Cep44 functions in centrosome cohesion by stabilizing rootletin

Abstract

The centrosome linker serves to hold the duplicated centrosomes together until they separate in late G2/early mitosis. Precisely how the linker is assembled remains an open question. In this study, we identify Cep44 as a novel component of the linker in human cells. Cep44 localizes to the proximal end of centrioles, including mother and daughter centrioles, and its ablation leads to loss of centrosome cohesion. Cep44 does not impinge on the stability of C-Nap1 (also known as CEP250), LRRC45 or Cep215 (also known as CDK5RAP2), and vice versa, and these proteins are independently recruited to the centrosome. Rather, Cep44 associates with rootletin and regulates its stability and localization to the centrosome. Our findings reveal a role of the previously uncharacterized protein Cep44 for centrosome cohesion and linker assembly.

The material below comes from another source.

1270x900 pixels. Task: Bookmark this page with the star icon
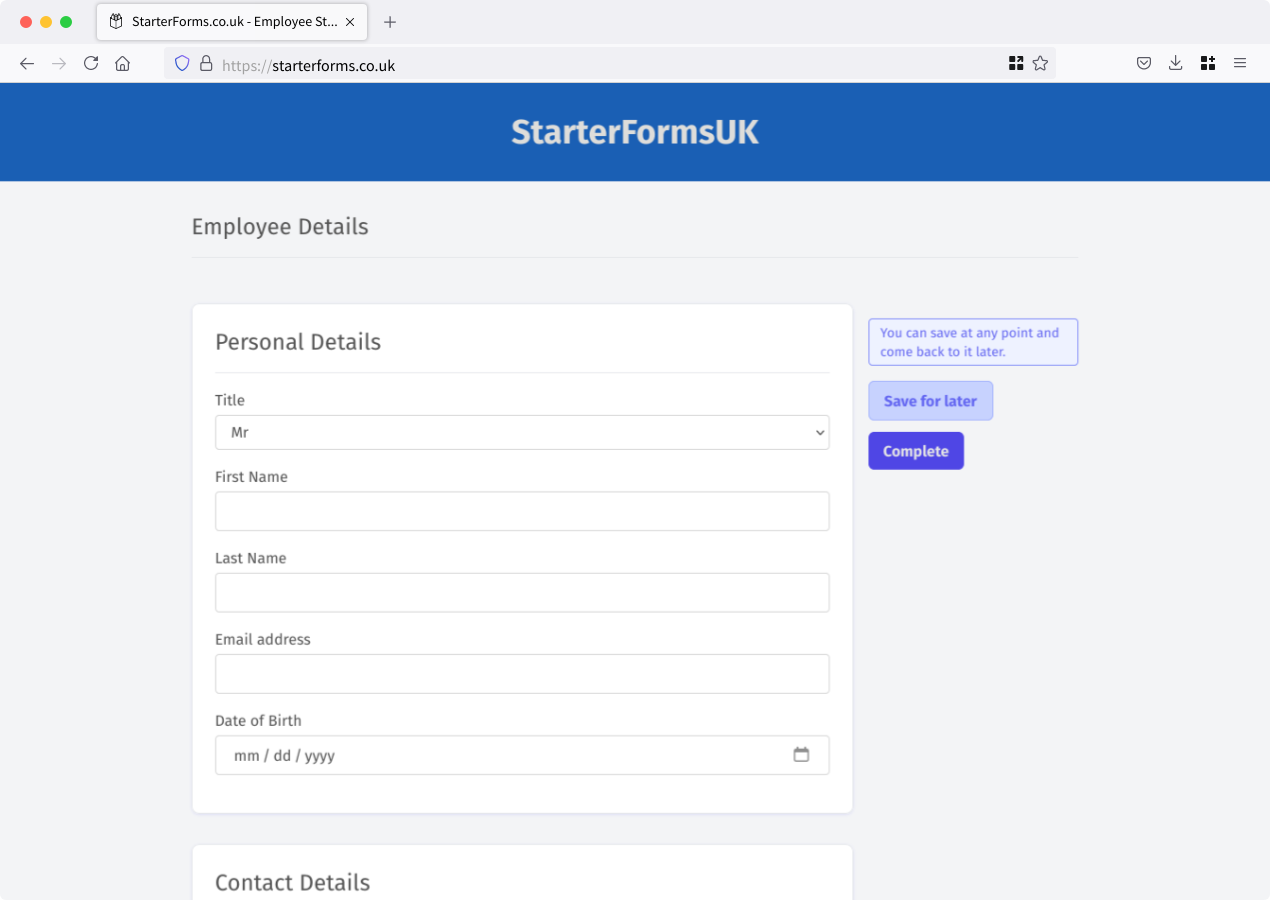(x=1040, y=64)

Keywords: Centrosome; Cep44; Cohesion; Rootletin; Splitting.

Fig. 1.

Cep44 is a proximal end centriolar protein whose level changes during the cell cycle. (A) U2OS cells or RPE-1 G0 cells were stained with the indicated antibodies with or without DAPI. GT335, glutamylated tubulin. Scale bar: 10 μm. (B) U2OS cells were stained with the indicated antibodies and images were acquired with 3D-SIM. M, mother centriole; D, daughter centriole. Scale bar: 200 µm. (C) RPE-1 G0 cells expressing GFP–Cep44 were stained with the indicated antibodies. Scale bar: 10 μm. (D) RPE-1 cells were stained with DAPI and the indicated antibodies. Scale bar: 10 μm. (E) Quantification of Cep44 fluorescence intensity at the centrosome. Results are mean±s.e.m. based on three independent experiments with 20 cells per experiment (n=60). **P<0.01 (one-way ANOVA). (F) RPE-1 cell lysates were western blotted with antibodies against Cep44, C-Nap1 or rootletin. α-tubulin was used as loading control. AS, asynchronous. A representative experiment is shown. (G) Quantification of Cep44 level relative to α-tubulin. Results are mean±s.e.m. based on five independent experiments (n=5). *P<0.05 (one-way ANOVA).

Fig. 2.

Cep44 is required for centrosome cohesion. (A) U2OS cells transfected with non-specific (NS) or Cep44 siRNAs (oligo 1 or 2) were stained with the indicated antibodies. Scale bar: 10 µm. (B) The percentage of U2OS cells with separated γ-tubulin dots is presented. (C) The percentage of GFP-positive U2OS cells with separated γ-tubulin dots is presented. (D) FACS analysis of the cell cycle states of U2OS cells transfected with NS or Cep44 siRNAs. For B,C, three independent experiments were performed, and each experiment involved counting >100 cells for each condition.

Fig. 3.

Cep44 is required for the localization of rootletin to the centrosome. (A,B) Quantification of the distance between two centrin dots in U2OS or RPE-1 cells. G1 cells with the best knockdown were chosen for quantification. (C,D) Quantification of rootletin fluorescence intensity at the centrosome in U2OS or RPE-1 cells. (E,F) Quantification of rootletin fluorescence intensity at the centrosome in U2OS or RPE-1 cells. GFP-positive cells were chosen for quantification. (G,H) Quantification of Cep68 fluorescence intensity at the centrosome in U2OS or RPE-1 cells. For A–H, results are mean+s.e.m. based on three independent experiments with 20 cells per experiment (n=60). **P<0.01 (two-tailed Student's t-test).

Fig. 4.

Cep44 specifically binds to and stabilizes rootletin, and its localization is independent of known linker proteins. (A) U2OS cells transfected with non-specific (NS), C-Nap1, LRRC45, rootletin, Cep215 or Cep68 siRNAs were stained with the indicated antibodies. Scale bar: 10 µm. (B) U2OS cells were transfected with NS or Cep44 siRNAs (oligo 1 or 2). Lysates were western blotted with the indicated antibodies. α-tubulin was used as loading control. (C) U2OS cells were transfected with NS, C-Nap1, LRRC45, rootletin, Cep215 or Cep68 siRNAs. Lysates were western blotted with the indicated antibodies. α-tubulin was used as loading control. (D) Western blotting of endogenous Cep44, rootletin and C-Nap1 after immunoprecipitation from U2OS lysates with control, anti-Cep44 or anti-rootletin antibodies. IN, input (5 %); IP, immunoprecipitation. (E) U2OS cells were transfected with NS or Cep44 siRNAs and treated with vehicle, MG132 or chloroquine. Lysates were western blotted with the indicated antibodies. α-tubulin was used as loading control.